┌──

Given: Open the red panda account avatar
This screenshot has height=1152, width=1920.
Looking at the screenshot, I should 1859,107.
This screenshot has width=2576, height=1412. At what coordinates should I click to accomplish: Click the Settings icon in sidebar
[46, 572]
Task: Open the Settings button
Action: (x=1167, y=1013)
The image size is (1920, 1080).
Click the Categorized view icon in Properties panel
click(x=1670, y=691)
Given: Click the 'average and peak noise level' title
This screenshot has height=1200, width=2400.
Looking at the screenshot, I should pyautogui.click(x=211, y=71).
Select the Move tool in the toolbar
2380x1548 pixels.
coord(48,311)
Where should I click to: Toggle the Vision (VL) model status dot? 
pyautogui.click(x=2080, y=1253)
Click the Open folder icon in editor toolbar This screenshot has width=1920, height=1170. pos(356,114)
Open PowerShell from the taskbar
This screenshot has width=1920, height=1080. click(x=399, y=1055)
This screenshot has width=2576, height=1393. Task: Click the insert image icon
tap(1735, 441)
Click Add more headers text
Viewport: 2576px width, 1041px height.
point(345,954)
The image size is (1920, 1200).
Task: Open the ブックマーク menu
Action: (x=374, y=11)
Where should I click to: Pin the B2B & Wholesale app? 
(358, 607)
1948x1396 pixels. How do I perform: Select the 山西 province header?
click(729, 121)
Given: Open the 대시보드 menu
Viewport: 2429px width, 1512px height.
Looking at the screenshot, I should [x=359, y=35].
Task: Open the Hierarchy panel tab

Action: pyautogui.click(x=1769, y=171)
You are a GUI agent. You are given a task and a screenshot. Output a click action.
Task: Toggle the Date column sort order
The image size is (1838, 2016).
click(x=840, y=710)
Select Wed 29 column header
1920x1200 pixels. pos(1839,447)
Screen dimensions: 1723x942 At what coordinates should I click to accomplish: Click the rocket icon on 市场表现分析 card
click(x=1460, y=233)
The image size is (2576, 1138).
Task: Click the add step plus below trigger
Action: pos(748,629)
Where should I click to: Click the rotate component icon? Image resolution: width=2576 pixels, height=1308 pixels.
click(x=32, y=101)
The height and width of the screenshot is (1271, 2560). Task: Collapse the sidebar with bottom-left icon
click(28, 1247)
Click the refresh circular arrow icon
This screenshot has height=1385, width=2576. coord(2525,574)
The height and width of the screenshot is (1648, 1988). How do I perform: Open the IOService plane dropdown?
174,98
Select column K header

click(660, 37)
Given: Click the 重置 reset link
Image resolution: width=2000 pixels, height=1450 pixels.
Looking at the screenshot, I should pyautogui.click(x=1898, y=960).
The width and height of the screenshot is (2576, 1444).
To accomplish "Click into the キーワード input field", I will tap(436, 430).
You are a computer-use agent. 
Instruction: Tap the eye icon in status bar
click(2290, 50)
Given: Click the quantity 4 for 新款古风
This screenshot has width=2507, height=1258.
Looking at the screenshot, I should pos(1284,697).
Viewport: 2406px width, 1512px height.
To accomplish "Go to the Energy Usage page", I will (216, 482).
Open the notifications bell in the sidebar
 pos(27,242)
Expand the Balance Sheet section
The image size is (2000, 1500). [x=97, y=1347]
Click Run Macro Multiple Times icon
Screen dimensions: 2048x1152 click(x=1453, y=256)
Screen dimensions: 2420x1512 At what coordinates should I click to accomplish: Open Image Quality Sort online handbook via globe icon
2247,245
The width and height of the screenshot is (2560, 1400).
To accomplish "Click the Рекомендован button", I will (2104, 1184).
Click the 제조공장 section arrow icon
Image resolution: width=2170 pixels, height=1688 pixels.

└──

■ Work task ■
Whenever the string "will" shows up in a line of the records, copy that line.

■ Output for this task ■
To accomplish "Click into the キーワード input field", I will tap(436, 430).
To accomplish "Go to the Energy Usage page", I will (216, 482).
To accomplish "Click the Рекомендован button", I will (2104, 1184).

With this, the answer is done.